È una metropoli che si articola in un centro storico, tra cardi e decumani, e dei quartieri, a loro volta includenti rioni e borghi: una realtà incredibilmente densa ed unica nel suo genere.

Dopo aver viaggiato virtualmente all’interno del meraviglioso Borgo Marinari, del Borgo Santa Lucia, del Borgo Vergini e del Borgo Marechiaro, oggi ci inoltreremo tra le strade del Borgo Orefici, ubicato nel cuore di Napoli, fra Via Marina e Corso Umberto I (più noto, tra i partenopei, come Rettifilo).

Storia e tradizione

Il Borgo Orefici è uno storico rione ricadente nel quartiere Pendino e, quindi, nella seconda municipalità, articolandosi in un dedalo di strade piuttosto strette ed irregolari che confluiscono nel nucleo, cioè Piazzetta Orefici, dominato da un crocifisso ligneo settecentesco visibile da entrambi i lati.

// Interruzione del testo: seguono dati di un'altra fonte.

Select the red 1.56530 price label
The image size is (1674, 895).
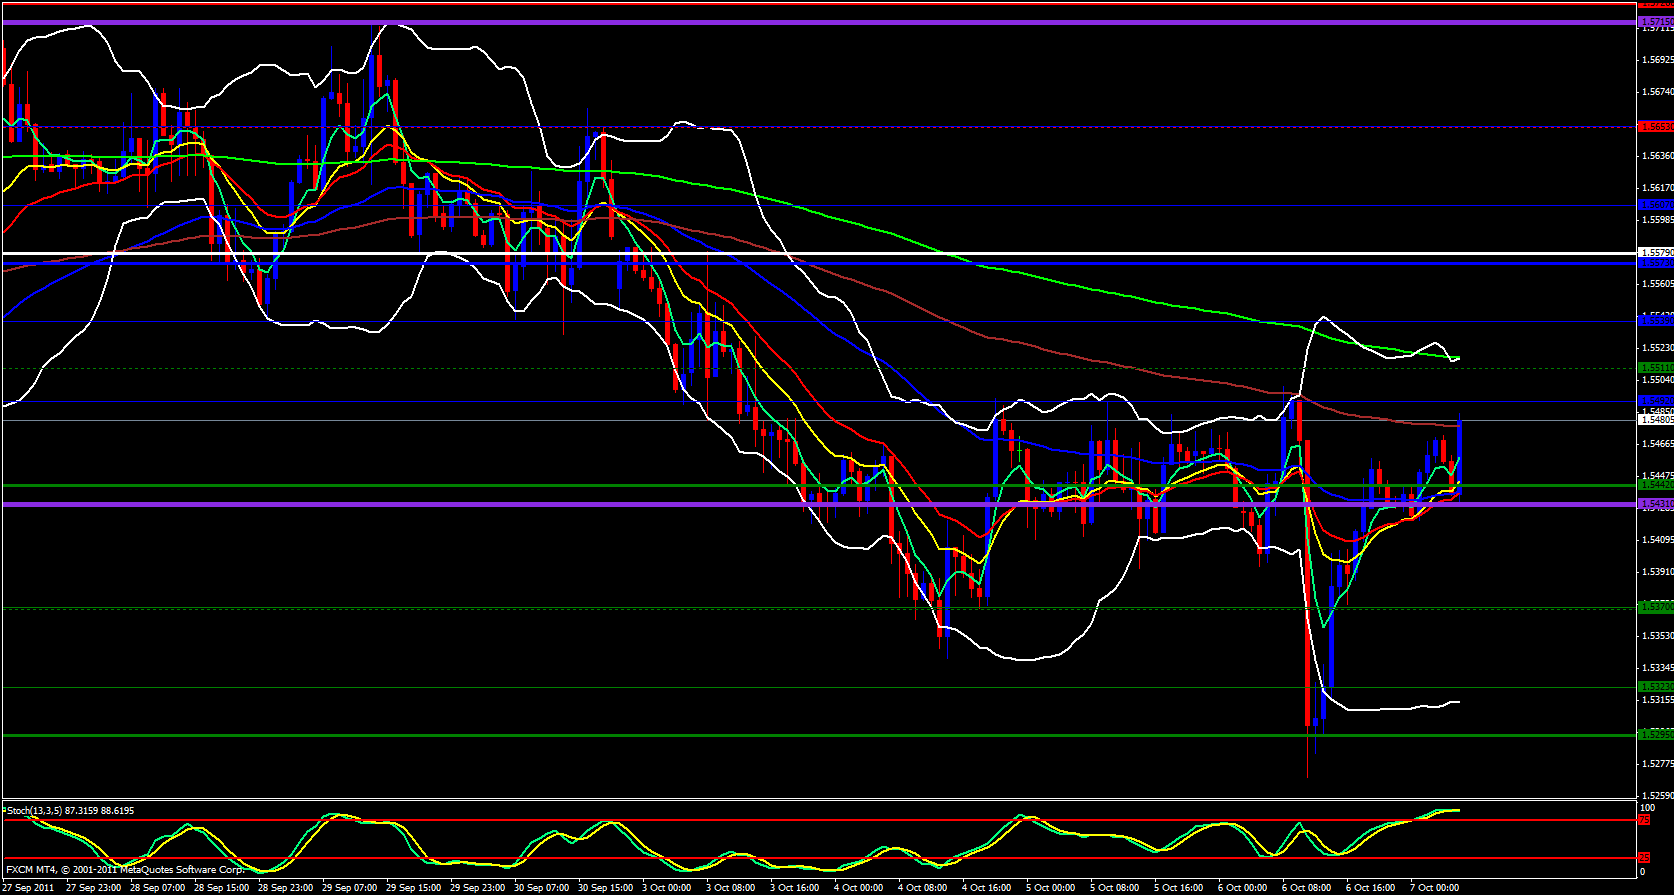tap(1655, 127)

Il nome, come si può immaginare, deriva dal fatto che, proprio qui, sono concentrate le più antiche ed importanti oreficerie, argenterie e gioiellerie della città, una serie di botteghe specializzate nella lavorazione artigianale che ha fatto la storia di Napoli: infatti, è proprio in questo antichissimo borgo che sono state fuse, battute e realizzate le preziosissime statue del tesoro di San Gennaro e gli arredi sacri di molte chiese partenopee.

L’origine di questo circondario è talmente lontana nel tempo da poter essere collocata almeno nel Medioevo: è proprio in questo periodo storico, infatti, che ricade la prima notizia certa dell’esistenza di questa zona poiché, a quei tempi, erano già attive tantissime botteghe prestigiose che si guadagnarono anche il riconoscimento ufficiale di Giovanna d’Angiò; da lì, si radunarono nella Corporazione degli Orafi, momento che coincise con la nascita del borgo stesso.

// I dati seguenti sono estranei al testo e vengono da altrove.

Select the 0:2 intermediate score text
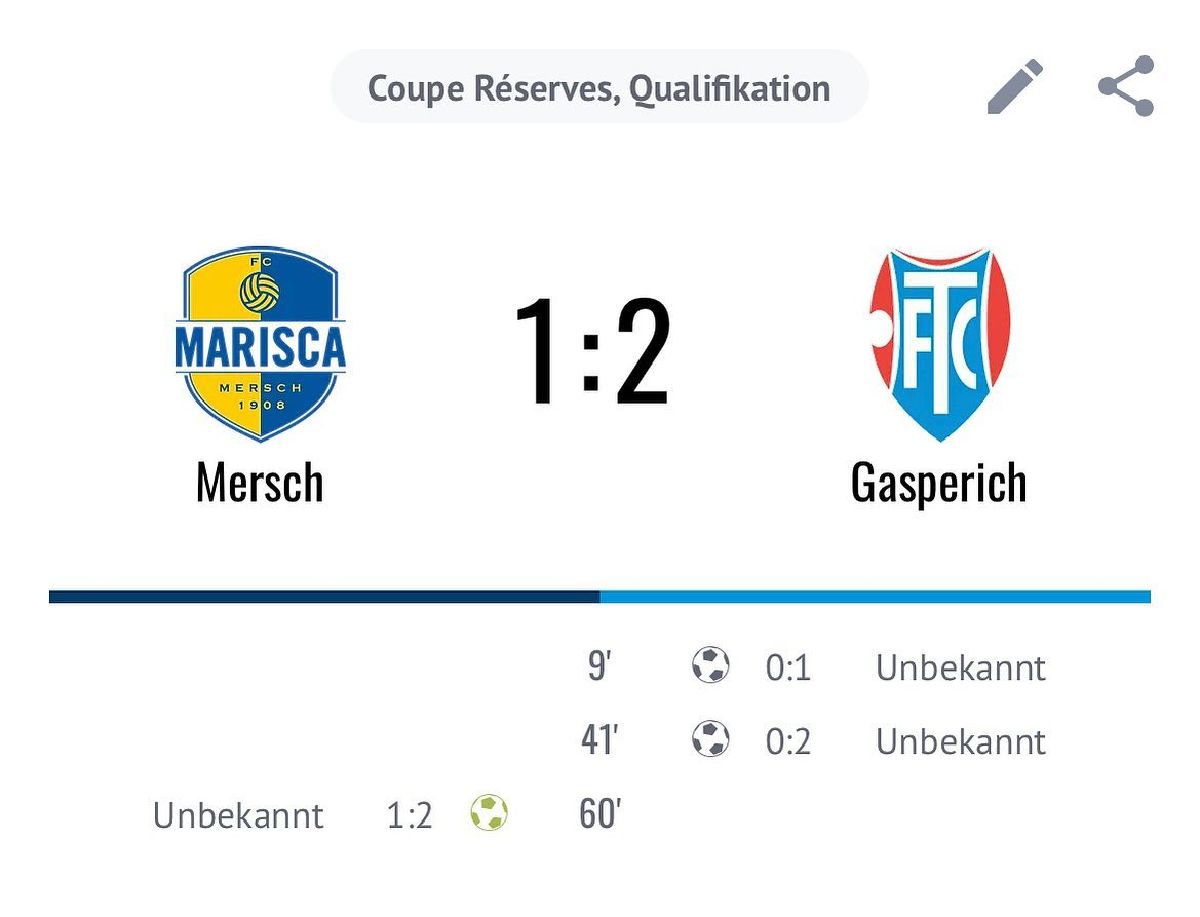This screenshot has height=917, width=1200. coord(788,742)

In realtà, però, c’è da dire che i primi maestri orafi giunti in città erano francesi: “coda” degli angioini, vennero affiancati da artigiani locali che, imparando il mestiere, li soppiantarono creando una vera e propria scuola napoletana che divenne parte della tradizione, venendo riconosciuta in tutta Europa. Il primo capolavoro commissionato ai francesi? Era un desiderio di Carlo II: il busto reliquiario del patrono San Gennaro.

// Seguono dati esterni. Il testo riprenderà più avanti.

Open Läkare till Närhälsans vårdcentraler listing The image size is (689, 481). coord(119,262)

Ad ogni modo, la tradizione orafa partenopea era già in itinere dai tempi dei Greci che, approdati in questa terra fertile e ricca, si dedicarono a tantissime attività artigianali ed artistiche in loco, includendo anche questo settore: a dimostrazione, i reperti conservati agli scavi di Pompei, Stabia ed Ercolano e al MANN.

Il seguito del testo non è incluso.